When Gareth Edwards (Monsters, 2014’s Godzilla) was announced as the director of Star Wars prequel/spin-off Rogue One, he promised that he would deliver something along the lines of a war movie, a grittier, more serious look at the ground-level fighters in the Rebel Alliance against the evil Galactic Empire. Later, rumors surfaced that the movie’s reshoots focused on lightening the tone and bringing it more in line with the rollicking adventure style of the main Star Wars movies. It’s impossible for audiences to know which aspects of the finished product came from which sources, but there’s a definite tension to Rogue One between the fan-pleasing instincts of last year’s Star Wars: The Force Awakens and the tougher, grimmer material that Edwards initially promised.
Ultimately, as its subtitle declares, Rogue One is a Star Wars story, so it climaxes with a giant space battle, it features funny-looking aliens and wisecracking droids and the Force, and it focuses on good triumphing over evil, even if sacrifices must be made along the way.
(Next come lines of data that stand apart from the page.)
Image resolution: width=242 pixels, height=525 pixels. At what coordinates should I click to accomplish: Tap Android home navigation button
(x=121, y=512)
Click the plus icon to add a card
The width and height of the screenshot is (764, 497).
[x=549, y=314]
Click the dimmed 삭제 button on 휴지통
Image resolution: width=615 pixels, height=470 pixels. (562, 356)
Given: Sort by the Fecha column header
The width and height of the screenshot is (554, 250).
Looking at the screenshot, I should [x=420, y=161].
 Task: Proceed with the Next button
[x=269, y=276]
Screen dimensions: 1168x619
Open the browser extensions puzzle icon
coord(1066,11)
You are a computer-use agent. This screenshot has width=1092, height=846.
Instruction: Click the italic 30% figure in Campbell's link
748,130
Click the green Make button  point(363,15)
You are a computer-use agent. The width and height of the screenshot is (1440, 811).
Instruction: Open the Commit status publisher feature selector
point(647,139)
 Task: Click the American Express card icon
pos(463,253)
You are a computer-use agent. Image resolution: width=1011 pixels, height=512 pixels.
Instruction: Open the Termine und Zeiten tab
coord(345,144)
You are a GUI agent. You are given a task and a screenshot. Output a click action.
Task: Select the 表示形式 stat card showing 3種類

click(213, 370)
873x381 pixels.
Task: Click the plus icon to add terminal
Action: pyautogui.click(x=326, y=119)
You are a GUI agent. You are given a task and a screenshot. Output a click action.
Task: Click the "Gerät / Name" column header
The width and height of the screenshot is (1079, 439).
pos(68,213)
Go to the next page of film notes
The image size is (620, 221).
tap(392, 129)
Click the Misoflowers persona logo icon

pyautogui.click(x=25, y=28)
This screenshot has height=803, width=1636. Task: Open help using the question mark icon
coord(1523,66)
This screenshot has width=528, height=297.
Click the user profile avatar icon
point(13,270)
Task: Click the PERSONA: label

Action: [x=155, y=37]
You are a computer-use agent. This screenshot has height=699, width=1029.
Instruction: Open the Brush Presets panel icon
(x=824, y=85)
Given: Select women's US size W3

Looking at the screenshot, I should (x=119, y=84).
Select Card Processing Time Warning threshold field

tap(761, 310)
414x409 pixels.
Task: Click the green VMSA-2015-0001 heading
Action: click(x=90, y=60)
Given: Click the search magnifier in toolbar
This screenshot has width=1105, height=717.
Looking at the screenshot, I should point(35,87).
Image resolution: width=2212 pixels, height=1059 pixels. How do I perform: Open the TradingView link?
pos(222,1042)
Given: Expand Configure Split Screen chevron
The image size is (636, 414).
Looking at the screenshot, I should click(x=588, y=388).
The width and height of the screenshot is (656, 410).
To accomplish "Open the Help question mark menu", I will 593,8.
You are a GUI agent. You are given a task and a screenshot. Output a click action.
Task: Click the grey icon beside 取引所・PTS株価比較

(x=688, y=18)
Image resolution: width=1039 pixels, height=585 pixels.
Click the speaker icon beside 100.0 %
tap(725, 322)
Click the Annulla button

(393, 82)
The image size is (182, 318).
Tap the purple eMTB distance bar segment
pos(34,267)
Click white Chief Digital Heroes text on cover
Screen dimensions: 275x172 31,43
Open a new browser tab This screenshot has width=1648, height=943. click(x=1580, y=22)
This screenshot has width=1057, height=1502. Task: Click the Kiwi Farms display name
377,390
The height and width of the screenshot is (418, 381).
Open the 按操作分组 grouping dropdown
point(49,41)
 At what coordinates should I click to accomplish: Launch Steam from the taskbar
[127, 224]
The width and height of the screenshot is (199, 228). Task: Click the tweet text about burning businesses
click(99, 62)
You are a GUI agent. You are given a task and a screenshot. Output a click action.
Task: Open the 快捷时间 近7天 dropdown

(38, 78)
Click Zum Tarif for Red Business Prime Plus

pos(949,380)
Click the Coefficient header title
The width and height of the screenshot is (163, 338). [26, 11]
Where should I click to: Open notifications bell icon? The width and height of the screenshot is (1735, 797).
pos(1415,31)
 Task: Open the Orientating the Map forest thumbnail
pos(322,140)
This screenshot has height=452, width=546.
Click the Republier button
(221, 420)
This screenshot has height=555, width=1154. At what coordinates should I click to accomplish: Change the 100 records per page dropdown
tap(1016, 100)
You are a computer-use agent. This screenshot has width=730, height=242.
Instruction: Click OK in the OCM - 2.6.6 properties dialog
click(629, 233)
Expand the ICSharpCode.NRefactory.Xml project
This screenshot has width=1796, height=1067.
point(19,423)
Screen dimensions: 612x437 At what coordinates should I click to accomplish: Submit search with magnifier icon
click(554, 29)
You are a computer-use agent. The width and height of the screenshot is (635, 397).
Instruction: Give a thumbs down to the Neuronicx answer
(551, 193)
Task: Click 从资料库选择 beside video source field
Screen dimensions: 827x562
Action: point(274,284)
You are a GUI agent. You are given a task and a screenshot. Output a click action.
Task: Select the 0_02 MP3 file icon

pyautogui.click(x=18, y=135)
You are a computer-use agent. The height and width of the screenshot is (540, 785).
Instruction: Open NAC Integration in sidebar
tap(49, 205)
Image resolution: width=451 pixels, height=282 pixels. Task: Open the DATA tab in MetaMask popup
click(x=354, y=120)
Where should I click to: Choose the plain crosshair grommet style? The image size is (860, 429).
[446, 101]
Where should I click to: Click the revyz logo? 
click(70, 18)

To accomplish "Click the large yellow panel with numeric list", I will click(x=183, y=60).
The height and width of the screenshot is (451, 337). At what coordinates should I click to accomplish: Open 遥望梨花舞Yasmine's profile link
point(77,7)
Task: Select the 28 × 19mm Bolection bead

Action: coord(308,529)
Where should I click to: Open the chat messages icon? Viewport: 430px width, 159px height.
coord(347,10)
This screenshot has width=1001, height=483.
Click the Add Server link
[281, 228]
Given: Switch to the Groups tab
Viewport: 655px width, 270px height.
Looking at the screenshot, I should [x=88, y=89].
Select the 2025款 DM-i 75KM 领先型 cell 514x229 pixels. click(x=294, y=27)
Set just before the events of 1977’s Star Wars (aka Episode IV: A New Hope), Rogue One stars Felicity Jones as Jyn Erso, a familiar Star Wars type (an orphan who begins the movie in dire circumstances) recruited by the Rebel Alliance for her connection to her long-lost father Galen (Hannibal’s Mads Mikkelsen), a scientist for the Empire.
Teamed with the gruff, battle-hardened rebel Cassian Andor (Diego Luna), Jyn eventually leads a team into Imperial territory to steal the plans for a terrifying new weapon known as the Death Star. Any Star Wars fan knows what those plans are for, but the eventual rousing victory is only a far-off notion to the movie’s characters, who don’t have noble heritage or a high midi-chlorian count. Jyn in particular is a reluctant recruit, and Jones gives her an admirable independent streak. Her character arc is the most satisfying aspect of the story, which gets bogged down in confusing incremental objectives during its final act.
The supporting characters are also appealing, particularly the surly reprogrammed imperial droid K-2SO (played via motion capture by Alan Tudyk) and the blind Force-believing warrior Chirrut Îmwe (Donnie Yen), sort of the Star Wars answer to Marvel’s Daredevil. It’s a bit disappointing, then, that the movie puts so much stock in cameos from recognizable Star Wars characters, which range from narratively useful to distractingly cheesy and gratuitous. Still, the elements often come together in delightfully entertaining ways, and even though the outcome is predetermined on a macro level (a problem Rogue One shares with creator George Lucas’ divisive prequel trilogy), the individual character dynamics are exciting and often unexpected. If The Force Awakens was an exercise in giving Star Wars fans exactly what they want, Rogue One does its best to show them what else there is in the galaxy.